Sri Lanka’s public health-care system has historically been considered remarkable for a developing country plagued by two decades of war. But on Sept. 17, for the third time in less than six months, Sri Lankan health facilities were nearly shut down when 54 health-sector trade unions in the Health Services Trade Union Alliance went on strike. Demanding salary increases, more than 80,000 health-care workers throughout the island, including clerks, cooks, attendants, drivers, and laborers, joined the strike. This latest labor unrest followed a two-week strike by doctors in June and a subsequent walkout of about 4,000 of the National Hospital’s support staff.

The strikes have centered on a 1993 government decision to increase salaries of all health-care personnel by 14 percent. When doctors’ salaries increased by 44 percent as a result of their strike in June, other medical staff demanded that their salaries be increased by the same percentage.

Although doctors weren’t involved in the September strike, services at government hospitals came to a near standstill. After negotiations failed, the government called on the armed forces and police to assist in major hospitals, which further angered the unions. The government also threatened to replace striking workers.

Although commentators in Sri Lanka agree that the health-care system needs to be reformed, much of the media were highly critical of the use of strikes as a bargaining tactic. “Down the years, all these interest groups have found it convenient to callously disregard the public good, to meet their selfish pecuniary ends,” wrote the Daily News (Sept. 19). An editorial in The Island (Sept. 20) expressed a common sentiment: “It has to be pointed out that all that highfalutin ethics about the Hippocratic oath have flown out of the window, and it’s the cult of the coin that is worshipped in our health sector.”

Lakbima, commenting on the right of workers to protest, stated that the majority of strikes initiated today are unruly and supported only by a few: “Many workers...have been coerced by union leaders, so they have to participate” (Sept. 17). Meanwhile, Thinakkural blamed the Ministry of Health: “Neither the health minister nor the ministry has the capacity to solve this problem. The prime minister should intervene....The problem did not arise overnight” (Sept. 24).

Ultimately, the government backed down, allowing striking temporary workers who had been fired to return to work.

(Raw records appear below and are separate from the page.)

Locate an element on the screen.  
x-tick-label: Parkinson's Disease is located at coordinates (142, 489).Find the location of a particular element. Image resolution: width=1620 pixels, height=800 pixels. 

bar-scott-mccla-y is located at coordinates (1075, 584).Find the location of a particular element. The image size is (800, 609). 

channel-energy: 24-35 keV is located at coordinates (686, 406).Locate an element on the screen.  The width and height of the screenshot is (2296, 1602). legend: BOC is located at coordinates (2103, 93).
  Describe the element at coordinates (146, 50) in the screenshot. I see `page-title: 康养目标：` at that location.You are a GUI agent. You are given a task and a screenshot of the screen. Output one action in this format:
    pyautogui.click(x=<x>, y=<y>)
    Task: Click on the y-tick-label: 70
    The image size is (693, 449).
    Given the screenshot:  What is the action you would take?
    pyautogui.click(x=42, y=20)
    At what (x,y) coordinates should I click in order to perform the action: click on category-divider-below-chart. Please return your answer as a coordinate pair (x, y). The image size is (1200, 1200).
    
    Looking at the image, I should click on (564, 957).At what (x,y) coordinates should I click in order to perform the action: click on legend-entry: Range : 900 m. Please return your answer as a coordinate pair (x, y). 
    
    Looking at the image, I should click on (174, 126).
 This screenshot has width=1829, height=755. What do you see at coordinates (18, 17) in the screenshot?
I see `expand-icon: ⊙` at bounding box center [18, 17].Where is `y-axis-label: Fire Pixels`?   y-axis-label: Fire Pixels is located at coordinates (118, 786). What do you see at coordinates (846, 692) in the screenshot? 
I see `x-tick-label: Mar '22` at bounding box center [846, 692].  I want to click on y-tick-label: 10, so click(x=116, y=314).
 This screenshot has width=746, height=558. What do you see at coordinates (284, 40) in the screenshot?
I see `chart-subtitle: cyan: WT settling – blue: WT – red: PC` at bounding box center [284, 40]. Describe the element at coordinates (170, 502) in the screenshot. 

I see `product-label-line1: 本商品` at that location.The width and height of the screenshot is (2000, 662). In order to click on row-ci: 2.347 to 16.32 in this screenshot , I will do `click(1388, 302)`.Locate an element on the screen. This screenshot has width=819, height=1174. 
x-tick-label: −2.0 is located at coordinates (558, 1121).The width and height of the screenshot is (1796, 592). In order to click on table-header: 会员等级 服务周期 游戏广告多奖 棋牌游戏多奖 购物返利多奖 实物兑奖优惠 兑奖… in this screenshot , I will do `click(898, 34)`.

The unions suspended the strike on Sept. 30, agreeing to await a Treasury decision in November on the salary claims. Sri Lanka’s Minister of Health, Nutrition, and Welfare P. Dayaratne told World Press Review, “We had to give in, and there’s nothing wrong with that.” He ex-pressed optimism that the salary anomalies that sparked the recent strikes would be addressed. But despite the minister’s confidence, no concrete solution has been drawn up to ensure that the health-care sector will not strike again.